O céu estava sombrio e nublado, por isso ouvíamos os ruídos dos aviões, mas não conseguíamos ver nada
Sem carro e sem táxis, Viktoriia e o marido andaram uma hora a pé até à estação de metro mais próxima. "Foi a parte mais assustadora. O céu estava sombrio e nublado, por isso ouvíamos os ruídos dos aviões, mas não conseguíamos ver nada. Só tínhamos a esperança de que fossem nossos. Não havia muita gente a pé nas ruas, a maioria das pessoas estava a conduzir... ou a tentar, o trânsito era caótico", recorda.

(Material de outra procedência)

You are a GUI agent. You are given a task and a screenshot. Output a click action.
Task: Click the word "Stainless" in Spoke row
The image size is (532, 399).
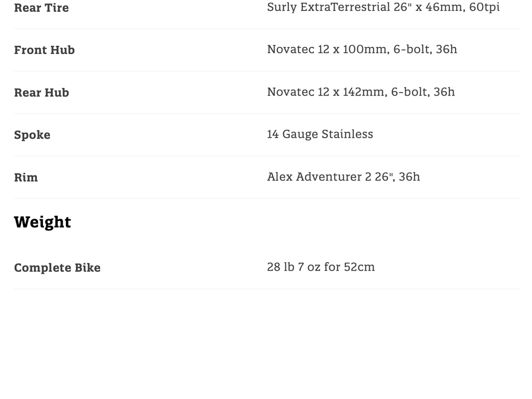click(x=347, y=134)
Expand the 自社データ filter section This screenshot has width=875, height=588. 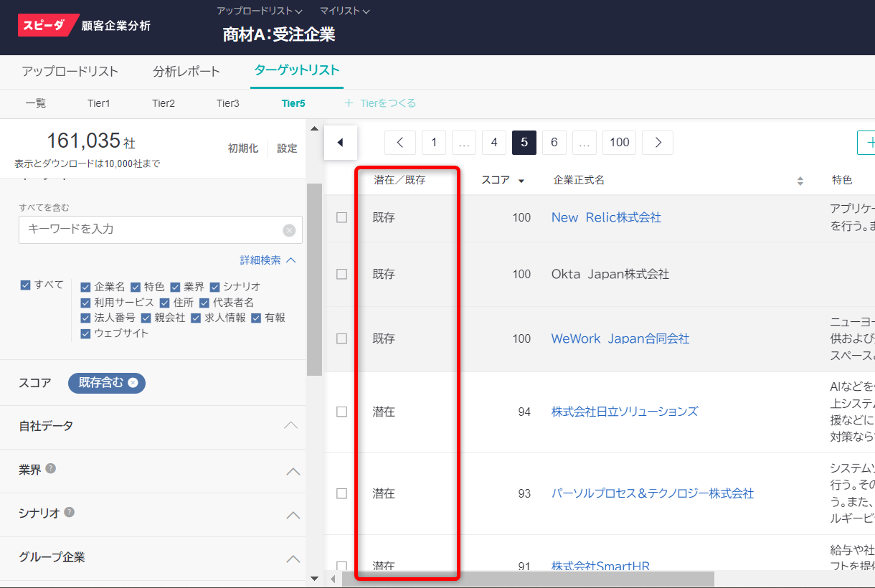click(290, 426)
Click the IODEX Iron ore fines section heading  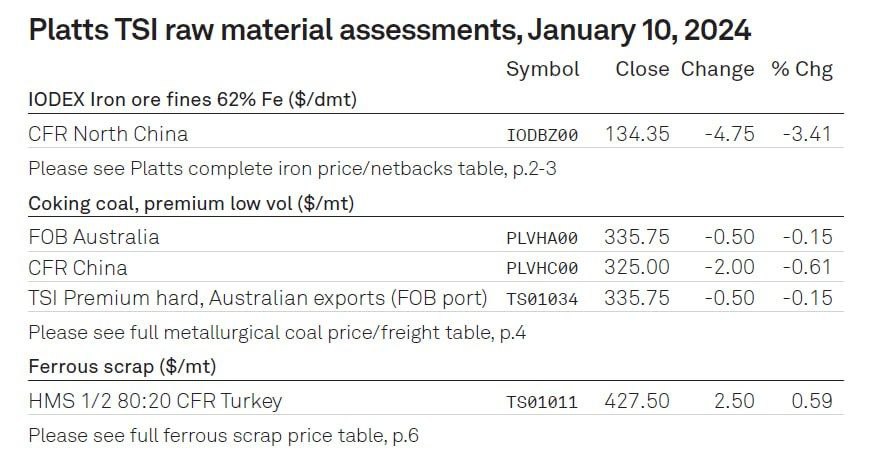click(193, 100)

Quando chegaram à estação - que estava aberta a albergar todos os que procurassem abrigo e onde os metros circulavam normalmente -, Viktoriia e o marido juntaram-se à multidão que aguardava pelos autocarros e, ao fim de três horas de espera, conseguiram finalmente rumar a Kaniv, cidade a cerca de 150 quilómetros a sul de Kiev, onde vive a mãe de Viktoriia. "Não sei genuinamente o que fazer a seguir. Estar aqui é melhor do que estar em Kiev, mas também não me sinto segura", contou a jovem designer, cujo plano deverá passar agora por tentar chegar a Lviv, na fronteira com a Polónia.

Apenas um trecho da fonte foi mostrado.